D’ACCORDO: Moravia pubblicò a sue spese Gli indifferenti, Pasolini Ragazzi di Vita, Svevo Senilità. E anche oggi ci sono storie fortunate, come quella di Amanda Hocking, John Locke o di Eloy Moreno (il suo autopubblicato Ricomincio da te è uscito ieri per Corbaccio, dopo aver scalato le classifiche spagnole). Rara avis però e bisogna saperlo. Pubblico, dunque sono è un’equazione sciocca quanto falsa. La rete, il posto della libertà e delle possibilità, genera pericolose illusioni. Qualche volta a un prezzo maggiore del disinganno, soldi che rassicurano l’ego ma sono buttati. Se ti rifiutano un manoscritto forse hai incontrato degli incompetenti: o forse no. Le sindromi da genio incompreso dilagano. Un buon romanzo nasce dal talento di chi lo scrive, da molti libri letti prima, da un lavoro di revisione che, non sempre ma spesso, avviene nelle officine editoriali. Essere bocciati serve, come riscrivere gli articoli di giornale o i libri. Gli editori tradizionali però sono in ascolto, pur consapevoli che forse non sarà con un libro auto-pubblicato che faranno le prossime fortune. Riccardo Cavallero, direttore generale di Mondadori libri, racconta: “In italiano vanity publishing e self publishing si traducono nello stesso modo. Ma sono due cose diverse, e come al solito l’inglese, nell’espressione vanity press, coglie immediatamente il senso dell’atto. Scrivo un libro, me lo pubblico e sono contento. Con la rete il self-publishing, che è un po’ il Facebook della scrittura, contribuisce a formare una comunità di amanti dei libri. Da questo mondo si può imparare. Per questo Mondadori sta lavorando per creare, entro sei mesi, una piattaforma su cui chi scrive si possa pubblicare e confrontare con altri lettori”. Il gruppo Gems organizza da tre anni il torneo letterario Io scrittore (le iscrizioni per questa edizione si sono appena aperte). Il presidente Stefano Mauri puntualizza la situazione con una metafora: “Uno scrittore contrattualizzato da un editore che vende bene il suo libro vince un campionato. O magari le Olimpiadi.

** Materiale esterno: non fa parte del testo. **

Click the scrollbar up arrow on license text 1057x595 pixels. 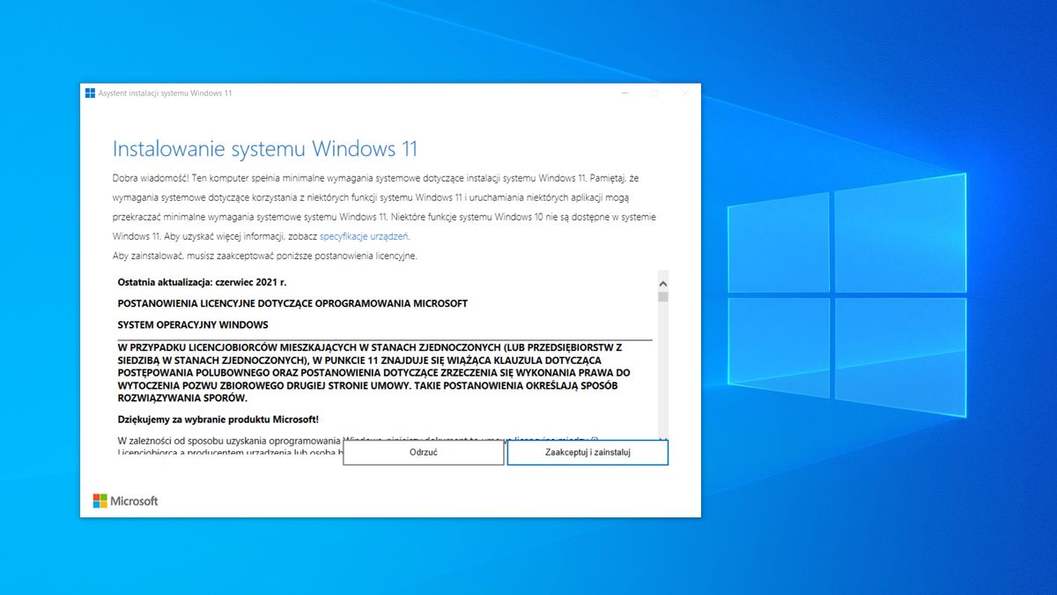(x=663, y=283)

CHI ARRIVA primo a un concorso e poi pubblica, come nel caso di Io scrittore, vince la Stramilano. Chi si autopubblica è uno che va a comprarsi la coppa in negozio”. Oliviero Ponte di Pino, responsabile editoriale di Garzanti, ha passato la vita in mezzo a libri e manoscritti. “Se tu mi paghi per pubblicare il tuo libro, significa che io non ho più necessità di venderlo”, sorride. “E soprattutto dietro un romanzo non c’è solo il suo autore, ci sono più persone che ci hanno lavorato”. La pensa così anche Evelina Santangelo, che di mestiere fa, appunto, la scrittrice (Einaudi): “La scrittura d’invenzione è un linguaggio, oltre che un modo, una forma per misurarsi con il proprio tempo. Come tutti i linguaggi va studiato e affinato, confrontandosi con i maestri, cercando di comprendere quel gesto. Il talento da solo non basta, è una potenzialità. Ciò che conta non è vedere il proprio libro impaginato, ma il proprio lavoro compiuto”. Un poeta un po’ dimenticato, Camillo Sbarbaro, diceva: “Si comincia a scrivere per essere notati, si seguita perché si è noti”. E Leo Longanesi: “L’arte è un appello al quale molti rispondono senza essere chiamati”. Scrivere male non è né un diritto né un privilegio. Pare se ne abusi molto però. Così la gioia di cui parla Pavese svanisce: per chi scrive, figuriamoci per chi legge.